1.2.1 siRNA合成和真核表达载体的构建: 根据Skp2基因序列(GenBank NM_005983)siRNA设计规则通过http://www.genscript.com网站在线siRNA设计工具设计二对siRNA, 设计基因靶点分别于NS基因的第1117、877位点, 靶序列分别为: Skp2Ⅰ: TTGTCCATCTAGACTTAAGTG; Skp2Ⅱ: TAGTGCGACTTAACCTTTCTG; 另设计一对阴性对照siRNA: TTCTCCGAACGT GTCACGT, 经BLAST软件分析, 同任何基因序列均无同源性, 由上海生物工程技术有限公司合成. 模板链两端分别设计BamHⅠ和HindⅢ酶切位点, 对应的两段寡核苷酸分别以去离子水溶解(浓度为1 g/L), 各取5 μL加入90 μL去离子水, 煮沸5 min, 自然冷却, 寡核苷酸退火. 用BamHⅠ和HindⅢ双酶切pRNAT-U6.1/Neo质粒, 37℃, 3 h. 对酶切产物进行琼脂糖电泳, 紫外灯下切下线性化的条带, 应用琼脂糖DNA回收试剂盒, 回收线性化载体. 进行连接反应, 体系如下: 退火的寡核苷酸1 μL, 双酶切的pRNAT-U6.1/Neo 3 μL, 去离子水4 μL, 10×T4 DNA Ligase Buffer 1 μL, T4 DNA Ligase 0.33 μL, 4℃过夜. 连接产物分别命名为: RNAi -1、RNAi -2和RNAi-N(阴性对照质粒).
1.2.2 细胞的转染及荧光显微镜观察: 将细胞种植于24孔板, 待细胞融合率达70%时, 将0.8 μg干扰质粒和2 μL LipofectamineTM2000分别加至50 μL无血清1640中, 轻微震荡摇匀, 5 min后将两者混匀, 室温放置25 min后, 将其加入无血清HCT116细胞, 边加边轻轻混合, 转染细胞培养液总体积为500 μL. 将转染后的细胞置37℃孵箱孵育6 h后, 弃去转染液,加入含100 mL/L胎牛血清的1640培养基继续培养, 转染24 h后将转染的细胞按1:10稀释, 将其种植于另一培养板, 再经过24 h后, 向培养液中加入600 mg/L的G418进行抗性筛选, 14 d后荧光显微镜下可见细胞克隆发出荧光, 对阳性克隆进行有限稀释, 扩大培养后获得稳定表达的细胞株.

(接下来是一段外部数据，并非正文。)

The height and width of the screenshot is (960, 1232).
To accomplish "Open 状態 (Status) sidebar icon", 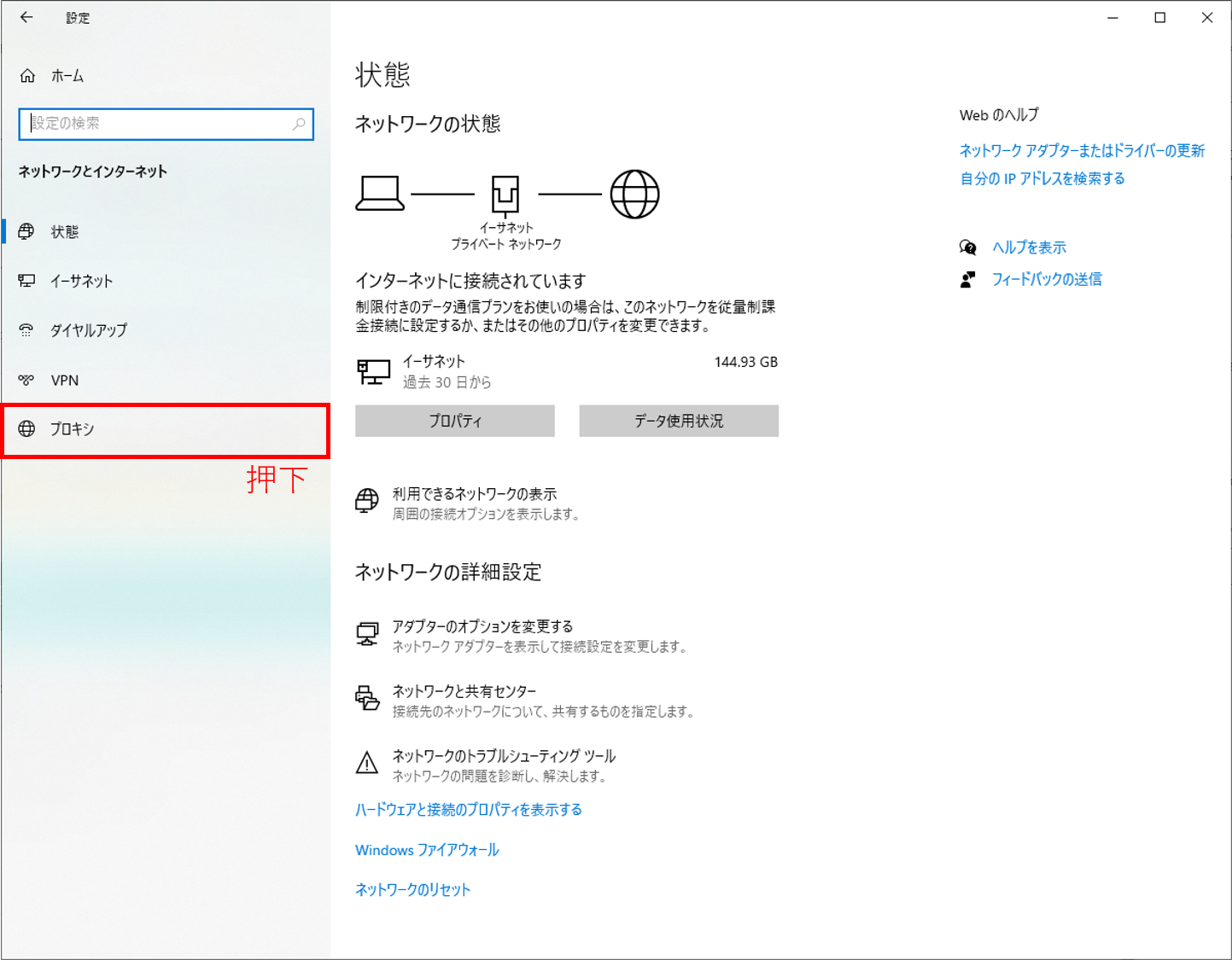I will [x=26, y=230].
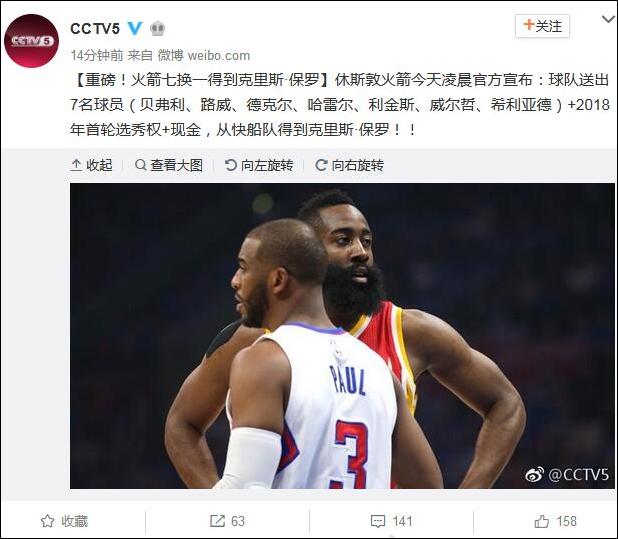Toggle favorite star 收藏
This screenshot has height=539, width=618.
[x=47, y=521]
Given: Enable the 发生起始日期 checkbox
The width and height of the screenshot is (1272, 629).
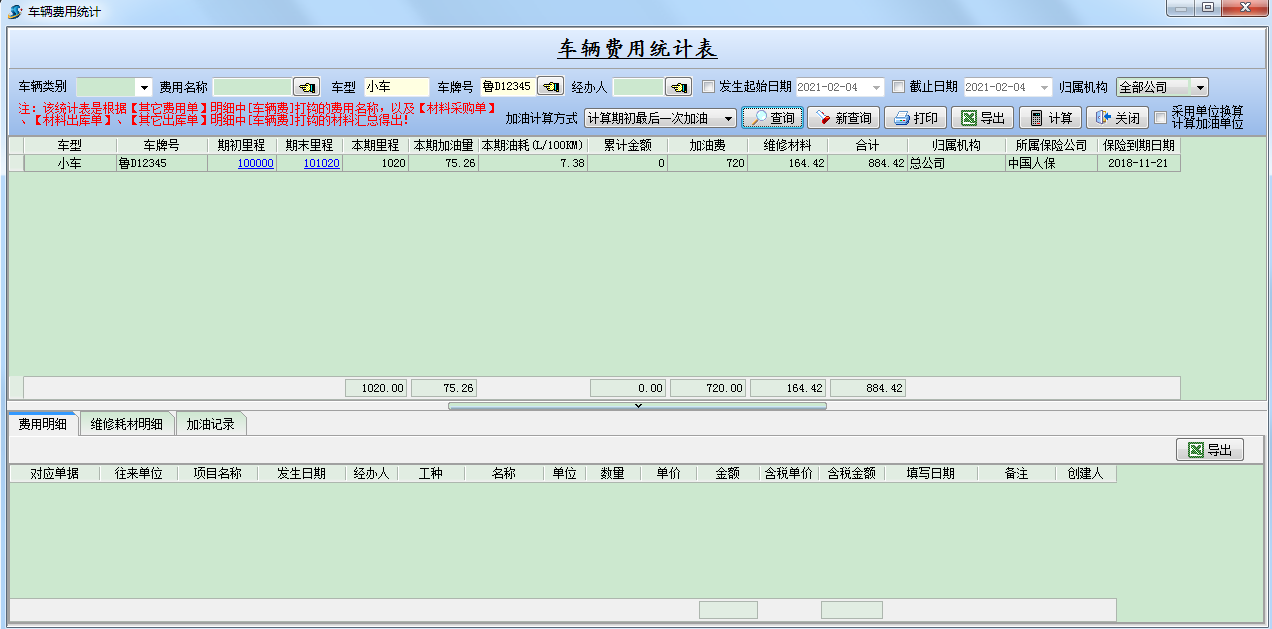Looking at the screenshot, I should click(x=709, y=87).
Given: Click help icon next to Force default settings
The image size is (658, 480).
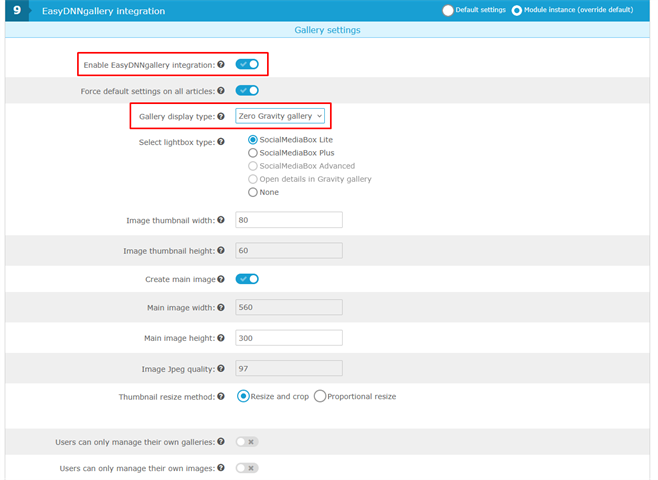Looking at the screenshot, I should tap(221, 91).
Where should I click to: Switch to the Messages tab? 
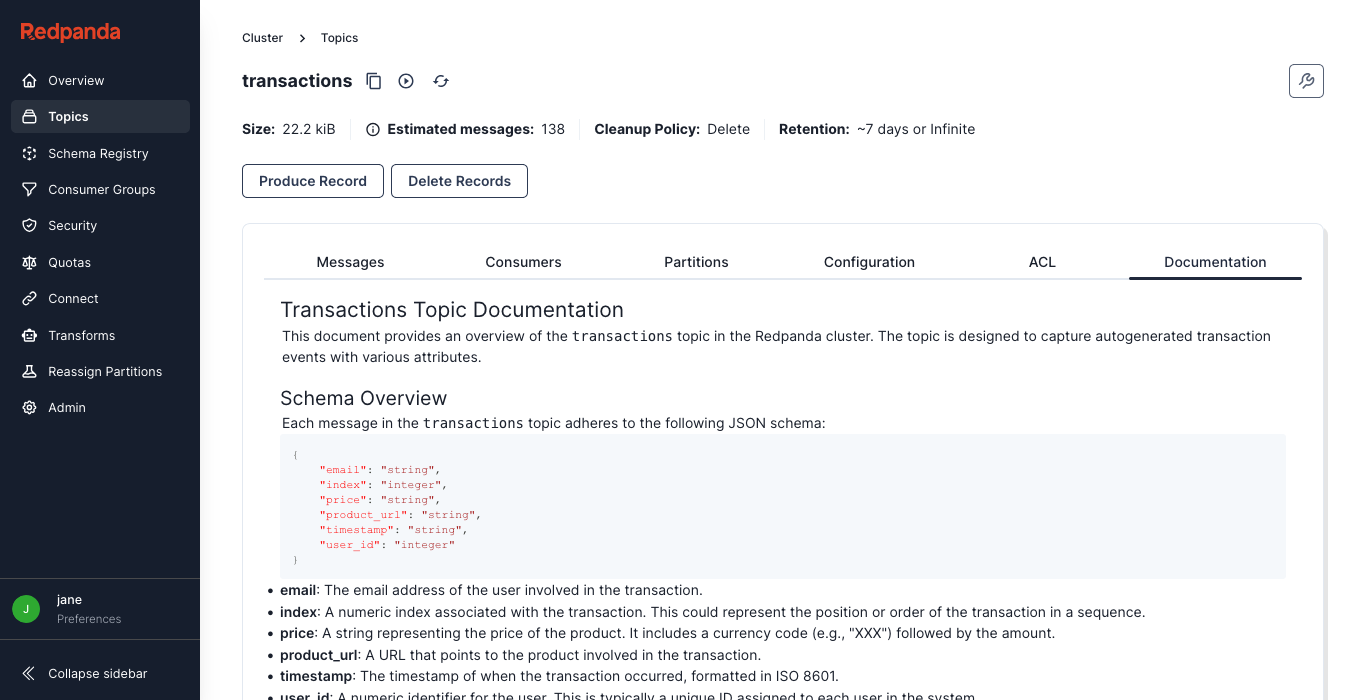point(350,262)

1.2.3 RT-PCR检测Skp2 mRNA表达水平: 提取细胞总RNA行RT-PCR检测, 按TRIzol的操作说明提取总RNA, 各取1 μg, 按反转录试剂盒操作方法获得单链cDNA, 以此为底物用PCR检测NS的表达, PCR产物经15 g/L琼脂糖凝胶电泳, BioRad 2000凝胶成像仪采集图像, 以Quantity one软件进行分析, 测定各条带的吸光度值, 以目的基因吸光度值与对应样品内参基因吸光度值的比值作为该样品中目的基因的相对转录量, 最后以目的基因的相对转录量为参数进行统计分析. Skp2 mRNA表达抑制率(%)的计算方法为(1-RNAi组Skp2 mRNA/RNAi-N组Skp2 mRNA)×100%. PCR条件为: 94℃预变性3 min, 94℃变性30 s; 58℃(Skp2为58℃, β-actin为60℃)退火30 s, 72℃延伸1 min, 30个循环: 72℃ 8 min, 4℃孵育. PCR产物经15 g/L琼脂糖凝胶电泳, BioRad 2000凝胶成像仪采集图像. 各基因的引物序列见表1.
| 基因 | 序列 | 大小(bp) | 退火温度(℃) |
| β-actin | 446 | 58 | |
| 正义 | GTTGCGTTACACCCTTTCTTGACA | ||
| 反义 | GCACGAAGGCTCATCATTCAAAA | ||
| Skp2 | 221 | 60 | |
| 正义 | AATTGCTCCCATTTCACCAC | ||
| 反义 | ATGAAGGCAAAGGGAAAACC |
1.2.4 MTT法检测细胞生长曲线: 采用四甲基偶氮唑蓝(MTT)法, 将转染后的干扰组、阴性对照组细胞和未转染组分别接种于6块96孔板, 接种密度为1×104/孔, 每天取1板进行MTT反应, 测定490 nm吸光度值, 取平均值. 连续测定6 d, 绘制细胞生长曲线, 比较干扰组细胞与阴性对照组细胞和未转染组的生长增殖.
1.2.5 流式细胞仪检测细胞周期: 收集转染后扩增的干扰组细胞、阴性对照组细胞和未转染组各1×106个, 700 mL/L冰乙醇固定, 碘化丙啶(PI)染色, 上流式细胞仪测定细胞周期情况.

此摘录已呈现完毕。